WRITTEN INSTRUCTION 1
Answer these questions from the commentary on Comey's testimony:
(a) On what date was Paul D. Ryan questioned about the president's interactions with James B. Comey?
(b) According to Ryan, what is President Trump new to?
(c) What does the emerging GOP defense say Trump merely needs to learn?
WRITTEN INSTRUCTION 2
From the commentary on Comey's testimony, write out the passage from "Now that James" up to and including "months never happened.".

EXTRACT TO READ
/---

When questioned June 8 about President Trump's interactions with Former FBI director James B. Comey, House Speaker Paul D. Ryan (R-Wis.) said President Trump is "new to government" and "probably wasn't steeped in the long running protocols." (Reuters)

THE MORNING PLUM:

Now that James B. Comey’s testimony to Congress has painted a picture of President Trump’s contempt for the rule of law that’s far more forceful and persuasive in its dramatic details than Republicans ever bargained for, the new and emerging GOP defense is that Trump is a political and procedural naif. He merely needs to learn the rules. This line of obfuscation requires pretending that many of the events of the past six months never happened.

\---

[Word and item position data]
/---

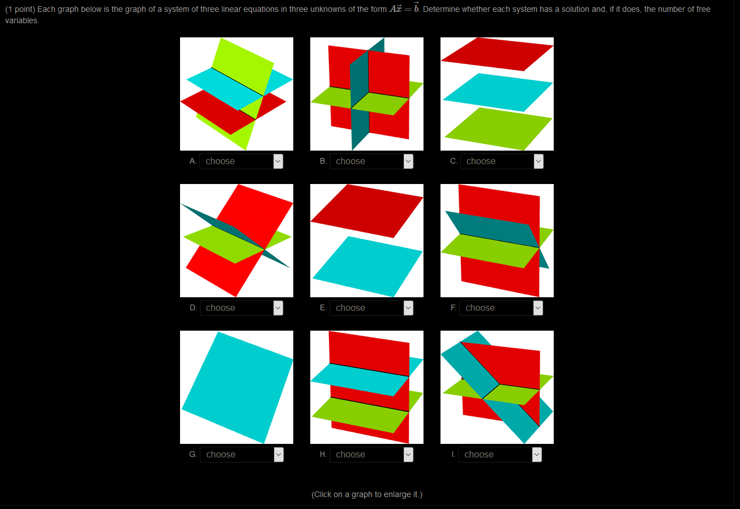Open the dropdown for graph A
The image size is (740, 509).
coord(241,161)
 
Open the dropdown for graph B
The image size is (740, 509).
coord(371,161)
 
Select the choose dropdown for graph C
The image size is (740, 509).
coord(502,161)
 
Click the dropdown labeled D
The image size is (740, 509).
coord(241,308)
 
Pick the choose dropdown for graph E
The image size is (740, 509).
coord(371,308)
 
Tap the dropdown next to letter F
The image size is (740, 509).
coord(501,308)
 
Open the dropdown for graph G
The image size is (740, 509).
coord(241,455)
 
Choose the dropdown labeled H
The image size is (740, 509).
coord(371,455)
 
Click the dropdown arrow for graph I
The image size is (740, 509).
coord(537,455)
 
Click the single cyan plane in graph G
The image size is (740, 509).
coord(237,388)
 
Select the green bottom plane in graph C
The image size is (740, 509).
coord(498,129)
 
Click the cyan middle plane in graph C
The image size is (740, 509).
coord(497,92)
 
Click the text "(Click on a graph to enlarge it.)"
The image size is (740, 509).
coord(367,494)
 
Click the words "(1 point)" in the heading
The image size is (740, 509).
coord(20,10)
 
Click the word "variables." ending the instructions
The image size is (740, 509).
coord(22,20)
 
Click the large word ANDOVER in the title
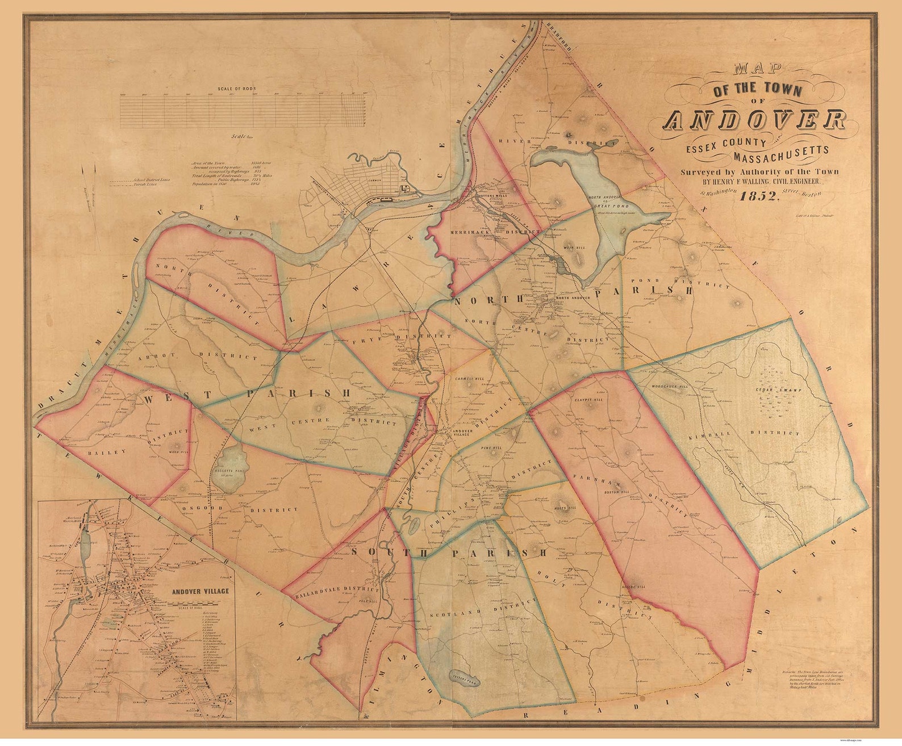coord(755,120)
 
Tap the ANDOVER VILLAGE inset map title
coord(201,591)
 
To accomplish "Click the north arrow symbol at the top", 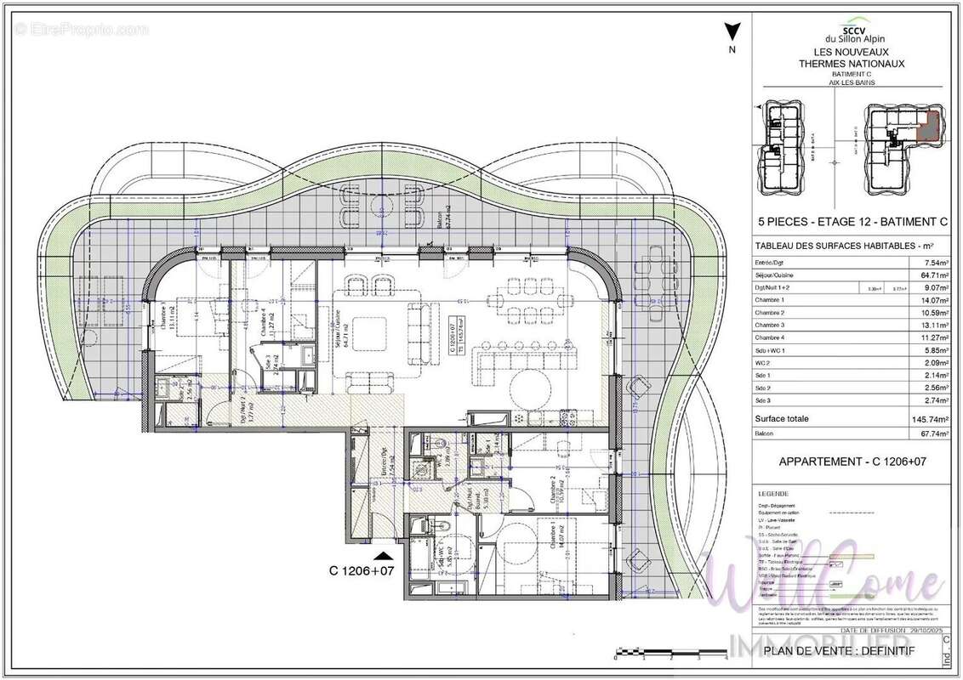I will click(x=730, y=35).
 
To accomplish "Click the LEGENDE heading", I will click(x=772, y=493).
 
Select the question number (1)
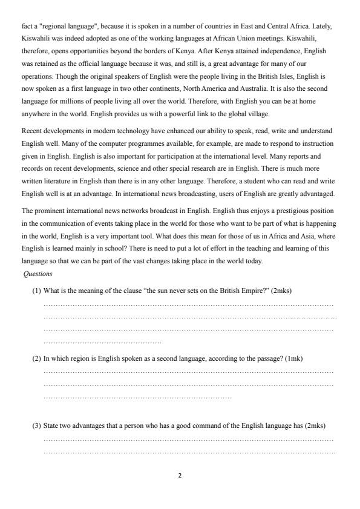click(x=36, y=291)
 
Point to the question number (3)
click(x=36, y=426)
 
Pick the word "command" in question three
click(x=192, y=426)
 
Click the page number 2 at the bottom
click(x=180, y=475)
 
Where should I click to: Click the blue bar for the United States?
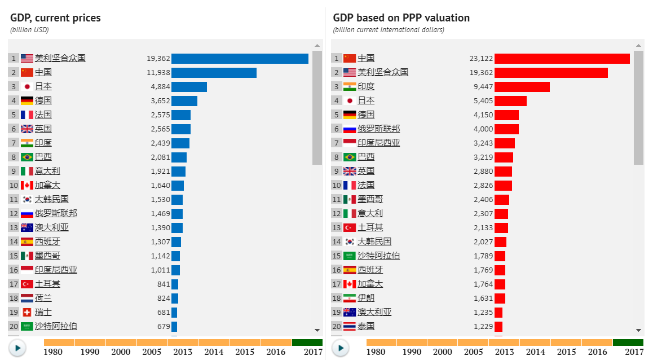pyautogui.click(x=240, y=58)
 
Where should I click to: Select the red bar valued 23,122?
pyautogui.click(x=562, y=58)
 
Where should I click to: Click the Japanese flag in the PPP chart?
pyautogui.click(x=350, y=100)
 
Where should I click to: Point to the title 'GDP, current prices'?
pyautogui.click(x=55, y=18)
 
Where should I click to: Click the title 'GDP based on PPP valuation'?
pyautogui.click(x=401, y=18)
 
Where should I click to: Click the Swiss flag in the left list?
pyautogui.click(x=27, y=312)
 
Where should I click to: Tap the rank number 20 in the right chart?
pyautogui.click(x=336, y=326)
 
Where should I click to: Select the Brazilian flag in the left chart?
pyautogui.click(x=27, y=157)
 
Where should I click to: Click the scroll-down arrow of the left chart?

\---

CORRECT RESPONSE 1
(a) June 8
(b) Government
(c) The rules

CORRECT RESPONSE 2
Now that James B. Comey’s testimony to Congress has painted a picture of President Trump’s contempt for the rule of law that’s far more forceful and persuasive in its dramatic details than Republicans ever bargained for, the new and emerging GOP defense is that Trump is a political and procedural naif. He merely needs to learn the rules. This line of obfuscation requires pretending that many of the events of the past six months never happened.